Ironically, the ceremony itself was quite short, maybe 30 minutes or so. My now married friends Ben and Akie are American and Japanese respectively, so they said their vows, and exchanged their rings, and signed their names in both English and Japanese, all to the tune of a few Disney classics sung by two choir girls who looked dressed to show up at your doorstep on Christmas Eve. A lot of people cried. I felt a little embarrassed because the ushers sat me right next to the stage in the closest possible seat. I was seated closer than any of his family members although my pew was perpendicular to the stage, so I didn't have the best view. "You're highly visible. Don't vomit."
After the ceremony, we went outside and the newlyweds rang a bell while we all took pictures and threw petals at them. I was especially proud of myself for pushing the petals into a ball which exploded in a blossom storm when it connected with Ben's face. Ca-ching. Don't worry, he liked it.
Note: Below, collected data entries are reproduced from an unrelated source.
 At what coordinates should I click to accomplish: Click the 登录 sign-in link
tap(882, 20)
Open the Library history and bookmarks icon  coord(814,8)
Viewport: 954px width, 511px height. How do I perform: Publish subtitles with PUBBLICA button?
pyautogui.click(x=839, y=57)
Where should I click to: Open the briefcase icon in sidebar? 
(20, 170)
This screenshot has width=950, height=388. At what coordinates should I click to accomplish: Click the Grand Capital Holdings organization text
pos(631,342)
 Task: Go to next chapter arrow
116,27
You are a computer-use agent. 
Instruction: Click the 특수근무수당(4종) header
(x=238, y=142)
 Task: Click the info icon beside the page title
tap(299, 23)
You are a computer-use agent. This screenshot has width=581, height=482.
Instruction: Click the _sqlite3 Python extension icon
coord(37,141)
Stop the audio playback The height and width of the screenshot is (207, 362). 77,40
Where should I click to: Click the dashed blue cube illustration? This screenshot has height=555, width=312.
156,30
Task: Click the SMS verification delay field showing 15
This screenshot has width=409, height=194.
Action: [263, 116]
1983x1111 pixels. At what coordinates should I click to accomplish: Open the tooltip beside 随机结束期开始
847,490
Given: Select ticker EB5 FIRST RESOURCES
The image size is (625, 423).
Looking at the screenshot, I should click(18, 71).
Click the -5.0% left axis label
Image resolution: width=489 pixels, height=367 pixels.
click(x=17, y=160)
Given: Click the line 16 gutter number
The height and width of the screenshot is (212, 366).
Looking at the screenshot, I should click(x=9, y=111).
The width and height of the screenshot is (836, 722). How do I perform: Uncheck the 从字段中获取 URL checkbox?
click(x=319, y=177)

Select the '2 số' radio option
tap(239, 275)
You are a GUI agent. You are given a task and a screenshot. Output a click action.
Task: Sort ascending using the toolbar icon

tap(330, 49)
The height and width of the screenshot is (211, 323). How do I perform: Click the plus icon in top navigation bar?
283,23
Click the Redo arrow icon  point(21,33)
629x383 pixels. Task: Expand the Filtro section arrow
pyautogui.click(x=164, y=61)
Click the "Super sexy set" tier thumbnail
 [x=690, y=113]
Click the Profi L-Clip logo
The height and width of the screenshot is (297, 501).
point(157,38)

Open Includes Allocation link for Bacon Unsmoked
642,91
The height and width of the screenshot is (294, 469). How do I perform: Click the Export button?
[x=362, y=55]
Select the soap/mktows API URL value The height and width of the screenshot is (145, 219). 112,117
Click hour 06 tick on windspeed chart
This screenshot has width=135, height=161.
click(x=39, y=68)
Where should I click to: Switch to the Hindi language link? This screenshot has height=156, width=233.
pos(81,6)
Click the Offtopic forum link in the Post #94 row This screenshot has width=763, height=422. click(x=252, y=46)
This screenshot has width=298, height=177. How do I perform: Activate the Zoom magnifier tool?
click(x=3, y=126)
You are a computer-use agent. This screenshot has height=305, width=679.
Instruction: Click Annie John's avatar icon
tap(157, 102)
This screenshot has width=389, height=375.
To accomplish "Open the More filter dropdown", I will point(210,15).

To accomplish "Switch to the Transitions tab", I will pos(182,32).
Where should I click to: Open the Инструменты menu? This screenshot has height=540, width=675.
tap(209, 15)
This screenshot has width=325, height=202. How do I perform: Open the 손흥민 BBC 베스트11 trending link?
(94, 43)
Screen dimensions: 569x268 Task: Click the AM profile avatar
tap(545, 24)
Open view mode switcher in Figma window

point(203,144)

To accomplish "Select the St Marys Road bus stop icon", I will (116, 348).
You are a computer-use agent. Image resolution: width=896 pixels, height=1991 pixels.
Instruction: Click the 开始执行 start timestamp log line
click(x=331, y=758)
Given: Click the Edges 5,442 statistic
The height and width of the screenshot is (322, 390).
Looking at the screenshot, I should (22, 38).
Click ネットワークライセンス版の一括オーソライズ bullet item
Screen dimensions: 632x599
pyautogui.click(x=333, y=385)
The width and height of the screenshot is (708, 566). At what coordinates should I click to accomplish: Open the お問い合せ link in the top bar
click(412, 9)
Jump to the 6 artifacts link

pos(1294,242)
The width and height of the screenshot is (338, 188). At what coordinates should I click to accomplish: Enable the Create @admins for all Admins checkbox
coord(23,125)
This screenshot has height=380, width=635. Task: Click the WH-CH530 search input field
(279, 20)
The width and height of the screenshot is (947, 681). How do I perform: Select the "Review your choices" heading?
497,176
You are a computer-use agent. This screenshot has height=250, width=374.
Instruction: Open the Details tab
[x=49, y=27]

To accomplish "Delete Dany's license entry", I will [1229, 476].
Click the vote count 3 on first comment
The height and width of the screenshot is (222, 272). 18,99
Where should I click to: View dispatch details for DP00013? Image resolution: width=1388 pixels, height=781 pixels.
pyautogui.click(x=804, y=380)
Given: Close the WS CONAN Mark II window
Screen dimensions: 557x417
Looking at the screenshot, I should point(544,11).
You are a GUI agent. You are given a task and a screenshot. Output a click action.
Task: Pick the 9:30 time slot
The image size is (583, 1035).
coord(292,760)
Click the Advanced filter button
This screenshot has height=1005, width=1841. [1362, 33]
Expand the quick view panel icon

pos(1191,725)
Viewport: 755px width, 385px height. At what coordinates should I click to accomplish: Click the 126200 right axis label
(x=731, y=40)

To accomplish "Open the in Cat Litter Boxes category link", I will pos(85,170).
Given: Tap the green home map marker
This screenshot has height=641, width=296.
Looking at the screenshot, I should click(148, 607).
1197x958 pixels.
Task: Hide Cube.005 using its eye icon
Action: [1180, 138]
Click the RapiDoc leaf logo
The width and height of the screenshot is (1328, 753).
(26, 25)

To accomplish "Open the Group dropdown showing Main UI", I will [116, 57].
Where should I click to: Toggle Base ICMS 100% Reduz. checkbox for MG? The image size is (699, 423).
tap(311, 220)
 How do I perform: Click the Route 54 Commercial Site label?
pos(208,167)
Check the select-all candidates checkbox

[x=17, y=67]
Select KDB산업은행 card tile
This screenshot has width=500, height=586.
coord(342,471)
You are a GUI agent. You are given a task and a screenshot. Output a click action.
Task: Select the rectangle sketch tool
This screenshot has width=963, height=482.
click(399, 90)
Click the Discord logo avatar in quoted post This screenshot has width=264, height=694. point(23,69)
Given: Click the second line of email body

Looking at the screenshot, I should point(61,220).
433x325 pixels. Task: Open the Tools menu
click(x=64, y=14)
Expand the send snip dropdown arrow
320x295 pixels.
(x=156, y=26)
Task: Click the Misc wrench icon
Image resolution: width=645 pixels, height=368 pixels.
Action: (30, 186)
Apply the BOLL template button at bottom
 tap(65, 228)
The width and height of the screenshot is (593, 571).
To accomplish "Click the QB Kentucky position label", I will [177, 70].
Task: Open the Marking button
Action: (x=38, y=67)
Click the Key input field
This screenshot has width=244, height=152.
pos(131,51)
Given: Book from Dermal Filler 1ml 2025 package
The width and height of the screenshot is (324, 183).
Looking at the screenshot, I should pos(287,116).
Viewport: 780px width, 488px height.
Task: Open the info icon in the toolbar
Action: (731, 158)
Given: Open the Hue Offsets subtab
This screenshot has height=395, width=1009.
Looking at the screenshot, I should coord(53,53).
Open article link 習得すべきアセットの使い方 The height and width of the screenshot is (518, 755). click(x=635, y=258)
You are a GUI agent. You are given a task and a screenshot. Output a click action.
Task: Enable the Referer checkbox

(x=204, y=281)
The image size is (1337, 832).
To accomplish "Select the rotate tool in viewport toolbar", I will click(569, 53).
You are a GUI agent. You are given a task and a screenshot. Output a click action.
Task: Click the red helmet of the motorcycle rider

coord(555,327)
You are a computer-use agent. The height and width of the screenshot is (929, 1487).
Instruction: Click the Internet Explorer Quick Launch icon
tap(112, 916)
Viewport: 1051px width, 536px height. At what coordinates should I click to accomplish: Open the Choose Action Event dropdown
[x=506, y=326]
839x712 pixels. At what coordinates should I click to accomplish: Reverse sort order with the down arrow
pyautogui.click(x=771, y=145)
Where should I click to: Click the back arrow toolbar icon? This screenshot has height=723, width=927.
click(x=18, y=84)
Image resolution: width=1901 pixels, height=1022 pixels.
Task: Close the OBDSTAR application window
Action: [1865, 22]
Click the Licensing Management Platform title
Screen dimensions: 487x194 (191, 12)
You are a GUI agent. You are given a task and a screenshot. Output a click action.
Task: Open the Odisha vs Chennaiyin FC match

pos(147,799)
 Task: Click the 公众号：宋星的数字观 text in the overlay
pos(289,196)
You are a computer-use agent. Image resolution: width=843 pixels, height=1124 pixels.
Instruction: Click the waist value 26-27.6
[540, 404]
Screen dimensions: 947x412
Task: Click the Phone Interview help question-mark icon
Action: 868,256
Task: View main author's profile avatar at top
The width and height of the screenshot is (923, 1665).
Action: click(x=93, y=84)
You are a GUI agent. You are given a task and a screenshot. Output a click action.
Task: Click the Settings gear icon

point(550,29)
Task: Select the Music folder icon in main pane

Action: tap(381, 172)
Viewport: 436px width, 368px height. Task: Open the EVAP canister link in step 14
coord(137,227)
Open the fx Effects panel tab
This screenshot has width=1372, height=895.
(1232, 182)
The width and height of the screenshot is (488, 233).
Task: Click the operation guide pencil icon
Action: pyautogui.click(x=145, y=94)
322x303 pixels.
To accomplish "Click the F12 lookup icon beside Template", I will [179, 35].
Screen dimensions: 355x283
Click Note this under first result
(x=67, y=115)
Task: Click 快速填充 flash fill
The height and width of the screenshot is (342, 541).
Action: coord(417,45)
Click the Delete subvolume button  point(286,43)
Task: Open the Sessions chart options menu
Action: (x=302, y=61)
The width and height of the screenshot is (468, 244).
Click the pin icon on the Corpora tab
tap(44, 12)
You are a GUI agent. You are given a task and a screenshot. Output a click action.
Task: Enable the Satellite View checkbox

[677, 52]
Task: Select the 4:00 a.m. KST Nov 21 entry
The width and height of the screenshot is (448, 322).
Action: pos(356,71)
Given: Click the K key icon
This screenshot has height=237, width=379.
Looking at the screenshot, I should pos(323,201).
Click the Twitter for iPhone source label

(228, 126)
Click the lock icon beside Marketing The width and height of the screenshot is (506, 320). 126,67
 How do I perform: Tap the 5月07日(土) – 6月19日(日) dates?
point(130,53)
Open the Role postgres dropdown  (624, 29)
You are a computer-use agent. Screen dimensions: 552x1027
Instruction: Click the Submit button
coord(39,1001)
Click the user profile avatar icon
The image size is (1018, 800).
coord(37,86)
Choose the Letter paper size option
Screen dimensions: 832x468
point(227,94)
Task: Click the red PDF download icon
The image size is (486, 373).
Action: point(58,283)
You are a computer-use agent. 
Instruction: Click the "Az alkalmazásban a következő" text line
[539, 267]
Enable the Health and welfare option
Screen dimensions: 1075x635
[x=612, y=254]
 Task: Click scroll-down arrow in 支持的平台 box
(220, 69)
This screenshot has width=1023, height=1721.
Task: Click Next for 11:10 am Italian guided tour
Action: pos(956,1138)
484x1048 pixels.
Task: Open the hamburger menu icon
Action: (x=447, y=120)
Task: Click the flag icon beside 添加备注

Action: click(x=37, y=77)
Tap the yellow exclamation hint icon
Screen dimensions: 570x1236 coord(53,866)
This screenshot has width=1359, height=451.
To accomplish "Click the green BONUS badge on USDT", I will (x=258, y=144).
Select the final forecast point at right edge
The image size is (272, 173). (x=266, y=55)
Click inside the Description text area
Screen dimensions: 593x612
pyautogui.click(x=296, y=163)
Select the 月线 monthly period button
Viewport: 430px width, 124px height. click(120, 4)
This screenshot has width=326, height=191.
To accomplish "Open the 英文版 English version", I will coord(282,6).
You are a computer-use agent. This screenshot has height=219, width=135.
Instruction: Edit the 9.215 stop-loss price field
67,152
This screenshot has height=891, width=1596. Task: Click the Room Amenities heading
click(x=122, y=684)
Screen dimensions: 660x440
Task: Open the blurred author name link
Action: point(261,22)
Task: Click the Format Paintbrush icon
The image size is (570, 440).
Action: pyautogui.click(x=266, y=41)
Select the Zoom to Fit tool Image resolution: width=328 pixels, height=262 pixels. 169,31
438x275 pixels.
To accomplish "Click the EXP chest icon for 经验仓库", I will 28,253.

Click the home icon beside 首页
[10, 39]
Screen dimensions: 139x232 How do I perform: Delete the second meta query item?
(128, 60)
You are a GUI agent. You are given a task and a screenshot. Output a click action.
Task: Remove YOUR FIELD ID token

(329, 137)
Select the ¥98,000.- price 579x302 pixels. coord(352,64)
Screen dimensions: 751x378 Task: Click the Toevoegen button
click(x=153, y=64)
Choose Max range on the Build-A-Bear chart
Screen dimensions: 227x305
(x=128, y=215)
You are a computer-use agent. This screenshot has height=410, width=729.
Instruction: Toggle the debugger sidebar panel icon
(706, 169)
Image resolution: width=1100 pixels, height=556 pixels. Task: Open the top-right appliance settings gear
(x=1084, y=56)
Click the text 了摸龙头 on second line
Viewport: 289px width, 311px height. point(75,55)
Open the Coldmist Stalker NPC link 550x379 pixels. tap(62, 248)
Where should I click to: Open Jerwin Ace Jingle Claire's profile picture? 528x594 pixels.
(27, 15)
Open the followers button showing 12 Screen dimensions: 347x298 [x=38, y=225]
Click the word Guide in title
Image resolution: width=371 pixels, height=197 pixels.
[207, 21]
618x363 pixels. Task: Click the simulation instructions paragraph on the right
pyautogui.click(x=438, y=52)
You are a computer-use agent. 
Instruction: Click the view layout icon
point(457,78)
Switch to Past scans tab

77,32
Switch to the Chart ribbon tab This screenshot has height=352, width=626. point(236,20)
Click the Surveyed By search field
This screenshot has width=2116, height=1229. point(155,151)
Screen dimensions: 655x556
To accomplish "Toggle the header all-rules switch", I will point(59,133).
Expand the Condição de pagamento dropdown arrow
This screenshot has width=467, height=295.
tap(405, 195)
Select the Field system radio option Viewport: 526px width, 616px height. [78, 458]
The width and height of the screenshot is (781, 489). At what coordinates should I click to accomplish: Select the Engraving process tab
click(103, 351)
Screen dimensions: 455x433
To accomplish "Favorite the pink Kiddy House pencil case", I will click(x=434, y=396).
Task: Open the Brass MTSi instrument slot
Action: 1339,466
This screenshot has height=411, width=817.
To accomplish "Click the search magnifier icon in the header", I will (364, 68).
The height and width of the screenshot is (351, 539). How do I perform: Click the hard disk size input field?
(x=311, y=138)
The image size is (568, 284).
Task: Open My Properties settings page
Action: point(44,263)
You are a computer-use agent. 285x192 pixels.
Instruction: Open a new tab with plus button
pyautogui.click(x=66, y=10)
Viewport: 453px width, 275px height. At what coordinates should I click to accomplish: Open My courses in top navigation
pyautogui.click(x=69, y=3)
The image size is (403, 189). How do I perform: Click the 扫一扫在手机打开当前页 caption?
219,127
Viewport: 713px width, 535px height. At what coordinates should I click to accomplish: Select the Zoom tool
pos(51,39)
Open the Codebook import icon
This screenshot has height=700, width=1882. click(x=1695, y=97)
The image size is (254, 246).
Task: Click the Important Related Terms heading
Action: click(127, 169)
Next came the reception. This was the real meat of the event. A 3-4 hour multimedia presentation with costume changes and a 10 course, all-you-can-drink meal. They sat me at a table with all my friends from JPN club back at UF and we "shot the shit" as they say for the duration of it. Fun, fun, fun.
Any real wedding might end there. Not a super wedding. Next, we went to another all-you-can event they had reserved at a bar and which was (unknown to me at the time) Ben's early birthday party. I'd really like to tell you more about it, but I don't remember much about it.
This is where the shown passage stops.